UÍGE REGISTA UM CASO POSITIVO DE MPOX E REFORÇA CAMPANHA DE VACINAÇÃO NAS ZONAS FRONTEIRIÇAS
As autoridades sanitárias reforçaram a campanha de vacinação em municípios considerados de alto risco na província do Uíge, sobretudo nas zonas fronteiriças com a República Democrática do Congo, após o registo de dez casos suspeitos de MPOX, também conhecida como varíola dos macacos.
A campanha de vacinação decorre desde o final do mês de Abril e abrange municípios como Maquela do Zombo, Sacandica, Massau, Quimbele e Alto Zaza, localidades consideradas vulneráveis devido à proximidade com a República Democrática do Congo, país onde a doença continua recorrente.
Segundo as autoridades sanitárias, os restantes dez casos suspeitos encontram-se sob investigação laboratorial, enquanto equipas técnicas intensificam acções de prevenção e controlo da doença nas comunidades mais expostas.
A chefe do Departamento de Saúde Pública no Uíge, Lindesa Xaves, falou a RNA, que a província já havia registado cinco casos suspeitos de MPOX no ano passado, sobretudo em municípios fronteiriços.

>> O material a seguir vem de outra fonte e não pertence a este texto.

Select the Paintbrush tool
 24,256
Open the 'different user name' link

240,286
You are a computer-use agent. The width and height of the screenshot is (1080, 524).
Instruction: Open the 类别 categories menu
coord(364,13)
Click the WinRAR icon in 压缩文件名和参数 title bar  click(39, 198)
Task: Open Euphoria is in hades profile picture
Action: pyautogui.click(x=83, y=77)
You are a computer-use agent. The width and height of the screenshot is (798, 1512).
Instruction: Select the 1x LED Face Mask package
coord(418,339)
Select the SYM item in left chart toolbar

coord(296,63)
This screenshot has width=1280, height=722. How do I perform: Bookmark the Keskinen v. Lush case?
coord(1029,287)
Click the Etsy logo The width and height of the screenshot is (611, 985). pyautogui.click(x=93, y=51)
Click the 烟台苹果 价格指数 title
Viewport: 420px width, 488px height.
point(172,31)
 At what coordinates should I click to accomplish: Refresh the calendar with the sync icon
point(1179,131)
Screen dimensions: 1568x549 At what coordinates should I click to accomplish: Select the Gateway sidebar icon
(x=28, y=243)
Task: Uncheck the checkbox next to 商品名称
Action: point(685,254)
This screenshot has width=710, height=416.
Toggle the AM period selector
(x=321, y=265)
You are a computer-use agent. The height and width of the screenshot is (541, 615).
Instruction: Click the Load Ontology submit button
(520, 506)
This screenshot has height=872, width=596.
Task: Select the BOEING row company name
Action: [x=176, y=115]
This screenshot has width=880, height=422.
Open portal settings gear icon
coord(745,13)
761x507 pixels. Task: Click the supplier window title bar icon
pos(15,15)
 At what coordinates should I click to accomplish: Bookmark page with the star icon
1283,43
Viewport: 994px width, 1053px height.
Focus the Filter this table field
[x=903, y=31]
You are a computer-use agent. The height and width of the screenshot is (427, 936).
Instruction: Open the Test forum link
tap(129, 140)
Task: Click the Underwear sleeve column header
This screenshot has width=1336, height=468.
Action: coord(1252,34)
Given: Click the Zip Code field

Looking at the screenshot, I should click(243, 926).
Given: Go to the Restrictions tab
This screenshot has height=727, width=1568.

“As aldeias localizadas nestas zonas merecem maior atenção e vigilância. Apesar das dificuldades na adesão das populações, continuamos a apelar para que os cidadãos procurem as direcções municipais e comunais de saúde para a vacinação”, afirmou.
As autoridades sanitárias enfrentam igualmente desafios na imunização dos chamados grupos da linha da frente, considerados prioritários devido ao elevado risco de exposição. Entre estes grupos estão profissionais de saúde, professores, efectivos das Forças Armadas, técnicos de migração e trabalhadores ligados ao controlo fronteiriço.
A baixa adesão comunitária e as dificuldades logísticas em algumas áreas rurais continuam a preocupar os técnicos de saúde, que defendem maior colaboração das populações no combate à doença.
A MPOX é uma doença viral infecciosa que provoca febre, lesões cutâneas e outros sintomas clínicos, sendo transmitida por contacto próximo com pessoas infectadas ou materiais contaminados. As autoridades reforçam que a prevenção, vigilância epidemiológica e vacinação continuam a ser as principais medidas para evitar a propagação da doença na província.